== What the task requires ==
Every line from the one containing "Uncategorized (76, 329)" to the end of the records below, written out word for word, is the whole answer.

== Source material ==
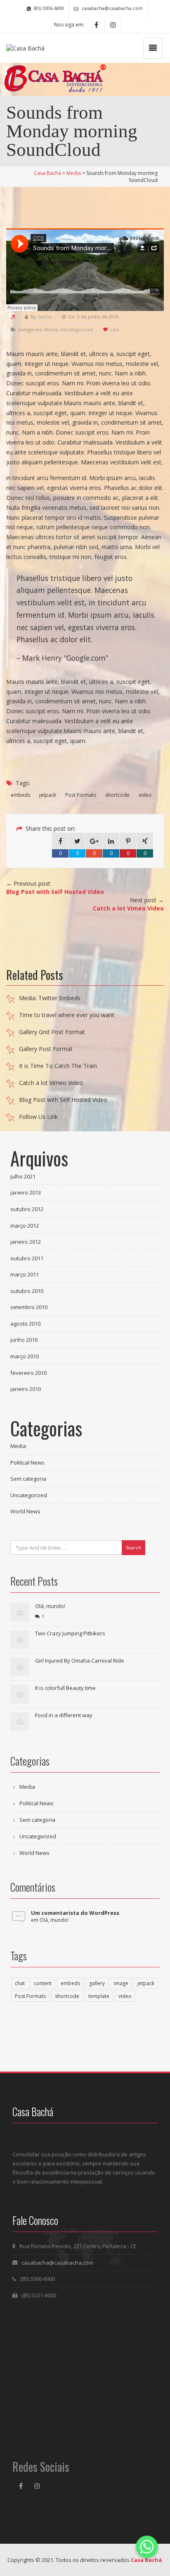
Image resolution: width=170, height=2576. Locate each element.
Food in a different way (63, 1715)
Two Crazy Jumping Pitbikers (70, 1633)
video (145, 794)
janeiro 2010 (25, 1389)
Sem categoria (28, 1478)
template (98, 1996)
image (121, 1983)
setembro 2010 (28, 1307)
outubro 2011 (26, 1258)
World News (25, 1511)
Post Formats (80, 794)
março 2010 (24, 1356)
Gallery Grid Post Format (52, 1032)
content (43, 1983)
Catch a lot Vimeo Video (51, 1083)
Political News (27, 1462)
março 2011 (24, 1274)
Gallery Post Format (46, 1049)
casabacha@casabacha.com (57, 2262)
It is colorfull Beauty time (65, 1688)
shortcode (117, 794)
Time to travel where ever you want (66, 1015)
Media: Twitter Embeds (49, 998)
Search (133, 1547)
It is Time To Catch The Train (58, 1066)
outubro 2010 (26, 1291)
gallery (97, 1983)
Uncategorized (76, 329)
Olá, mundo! (50, 1606)
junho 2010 (24, 1339)
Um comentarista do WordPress (75, 1912)
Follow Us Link (38, 1117)
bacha (45, 316)
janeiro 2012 (25, 1241)
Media (51, 329)
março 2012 (24, 1225)
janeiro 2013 (25, 1192)
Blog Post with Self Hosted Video (63, 1100)
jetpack (47, 794)
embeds (20, 794)
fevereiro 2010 (28, 1372)
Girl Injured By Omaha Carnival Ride (79, 1660)
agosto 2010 (25, 1323)
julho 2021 (22, 1176)
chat (20, 1983)
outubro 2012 (26, 1209)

== Solution for this task ==
Uncategorized (76, 329)
Olá, mundo! (50, 1606)
junho 2010 (24, 1339)
Um comentarista do WordPress (75, 1912)
Follow Us Link (38, 1117)
bacha (45, 316)
janeiro 2012 (25, 1241)
Media (51, 329)
março 2012 (24, 1225)
janeiro 2013 (25, 1192)
Blog Post with Self Hosted Video (63, 1100)
jetpack (47, 794)
embeds (20, 794)
fevereiro 2010 (28, 1372)
Girl Injured By Omaha Carnival Ride (79, 1660)
agosto 2010 (25, 1323)
julho 2021 (22, 1176)
chat (20, 1983)
outubro 2012 (26, 1209)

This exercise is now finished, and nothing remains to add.